__What to work on__
The records that follow must be reproduced in full, exactly as written.

__Recorded information__
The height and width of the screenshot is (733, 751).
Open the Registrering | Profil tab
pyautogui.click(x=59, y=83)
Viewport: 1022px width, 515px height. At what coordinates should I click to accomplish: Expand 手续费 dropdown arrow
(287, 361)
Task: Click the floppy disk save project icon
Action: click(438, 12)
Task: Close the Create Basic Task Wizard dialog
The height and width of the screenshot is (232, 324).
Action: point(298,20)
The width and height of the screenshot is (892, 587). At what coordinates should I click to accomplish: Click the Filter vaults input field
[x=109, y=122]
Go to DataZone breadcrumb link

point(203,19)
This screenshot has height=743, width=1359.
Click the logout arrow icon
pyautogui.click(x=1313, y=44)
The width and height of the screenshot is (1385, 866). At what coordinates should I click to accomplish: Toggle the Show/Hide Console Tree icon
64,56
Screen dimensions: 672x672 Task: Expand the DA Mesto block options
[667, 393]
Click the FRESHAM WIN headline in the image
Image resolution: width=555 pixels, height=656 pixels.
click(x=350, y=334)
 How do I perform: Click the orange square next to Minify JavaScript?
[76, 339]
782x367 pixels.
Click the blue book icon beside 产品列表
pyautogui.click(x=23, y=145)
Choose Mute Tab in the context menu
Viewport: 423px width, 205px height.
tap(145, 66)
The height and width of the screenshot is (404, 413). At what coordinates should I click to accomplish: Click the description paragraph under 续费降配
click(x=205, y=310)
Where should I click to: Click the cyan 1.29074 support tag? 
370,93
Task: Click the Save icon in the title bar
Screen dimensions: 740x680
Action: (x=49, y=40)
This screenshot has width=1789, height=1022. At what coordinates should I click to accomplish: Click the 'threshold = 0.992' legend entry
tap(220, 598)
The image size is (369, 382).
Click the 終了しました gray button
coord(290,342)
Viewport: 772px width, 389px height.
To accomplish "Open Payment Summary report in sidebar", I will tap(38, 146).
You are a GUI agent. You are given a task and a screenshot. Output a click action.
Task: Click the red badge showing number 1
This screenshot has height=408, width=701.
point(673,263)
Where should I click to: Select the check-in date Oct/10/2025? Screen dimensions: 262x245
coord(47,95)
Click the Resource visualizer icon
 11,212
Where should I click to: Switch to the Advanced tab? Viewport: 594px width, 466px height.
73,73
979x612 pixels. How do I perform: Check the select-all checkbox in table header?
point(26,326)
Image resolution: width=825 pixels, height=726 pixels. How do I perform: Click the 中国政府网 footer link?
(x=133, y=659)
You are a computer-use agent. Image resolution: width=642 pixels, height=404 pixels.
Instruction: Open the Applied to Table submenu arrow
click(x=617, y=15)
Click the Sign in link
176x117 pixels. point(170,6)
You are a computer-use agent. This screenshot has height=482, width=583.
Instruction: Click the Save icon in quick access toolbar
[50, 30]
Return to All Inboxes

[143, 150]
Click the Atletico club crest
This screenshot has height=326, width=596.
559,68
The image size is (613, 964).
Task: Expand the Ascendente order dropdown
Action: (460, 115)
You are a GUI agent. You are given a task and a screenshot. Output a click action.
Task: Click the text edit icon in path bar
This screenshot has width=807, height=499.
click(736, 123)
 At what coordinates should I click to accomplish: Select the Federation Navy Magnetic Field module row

__Finished task__
The height and width of the screenshot is (733, 751).
Open the Registrering | Profil tab
pyautogui.click(x=59, y=83)
Viewport: 1022px width, 515px height. At what coordinates should I click to accomplish: Expand 手续费 dropdown arrow
(287, 361)
Task: Click the floppy disk save project icon
Action: click(438, 12)
Task: Close the Create Basic Task Wizard dialog
The height and width of the screenshot is (232, 324).
Action: point(298,20)
The width and height of the screenshot is (892, 587). At what coordinates should I click to accomplish: Click the Filter vaults input field
[x=109, y=122]
Go to DataZone breadcrumb link

point(203,19)
This screenshot has height=743, width=1359.
Click the logout arrow icon
pyautogui.click(x=1313, y=44)
The width and height of the screenshot is (1385, 866). At what coordinates should I click to accomplish: Toggle the Show/Hide Console Tree icon
64,56
Screen dimensions: 672x672 Task: Expand the DA Mesto block options
[667, 393]
Click the FRESHAM WIN headline in the image
Image resolution: width=555 pixels, height=656 pixels.
click(x=350, y=334)
 How do I perform: Click the orange square next to Minify JavaScript?
[76, 339]
782x367 pixels.
Click the blue book icon beside 产品列表
pyautogui.click(x=23, y=145)
Choose Mute Tab in the context menu
Viewport: 423px width, 205px height.
tap(145, 66)
The height and width of the screenshot is (404, 413). At what coordinates should I click to accomplish: Click the description paragraph under 续费降配
click(x=205, y=310)
Where should I click to: Click the cyan 1.29074 support tag? 
370,93
Task: Click the Save icon in the title bar
Screen dimensions: 740x680
Action: (x=49, y=40)
This screenshot has width=1789, height=1022. At what coordinates should I click to accomplish: Click the 'threshold = 0.992' legend entry
tap(220, 598)
The image size is (369, 382).
Click the 終了しました gray button
coord(290,342)
Viewport: 772px width, 389px height.
To accomplish "Open Payment Summary report in sidebar", I will tap(38, 146).
You are a GUI agent. You are given a task and a screenshot. Output a click action.
Task: Click the red badge showing number 1
This screenshot has height=408, width=701.
point(673,263)
Where should I click to: Select the check-in date Oct/10/2025? Screen dimensions: 262x245
coord(47,95)
Click the Resource visualizer icon
 11,212
Where should I click to: Switch to the Advanced tab? Viewport: 594px width, 466px height.
73,73
979x612 pixels. How do I perform: Check the select-all checkbox in table header?
point(26,326)
Image resolution: width=825 pixels, height=726 pixels. How do I perform: Click the 中国政府网 footer link?
(x=133, y=659)
You are a computer-use agent. Image resolution: width=642 pixels, height=404 pixels.
Instruction: Open the Applied to Table submenu arrow
click(x=617, y=15)
Click the Sign in link
176x117 pixels. point(170,6)
You are a computer-use agent. This screenshot has height=482, width=583.
Instruction: Click the Save icon in quick access toolbar
[50, 30]
Return to All Inboxes

[143, 150]
Click the Atletico club crest
This screenshot has height=326, width=596.
559,68
The image size is (613, 964).
Task: Expand the Ascendente order dropdown
Action: (460, 115)
You are a GUI agent. You are given a task and a screenshot. Output a click action.
Task: Click the text edit icon in path bar
This screenshot has width=807, height=499.
click(736, 123)
 At what coordinates should I click to accomplish: Select the Federation Navy Magnetic Field module row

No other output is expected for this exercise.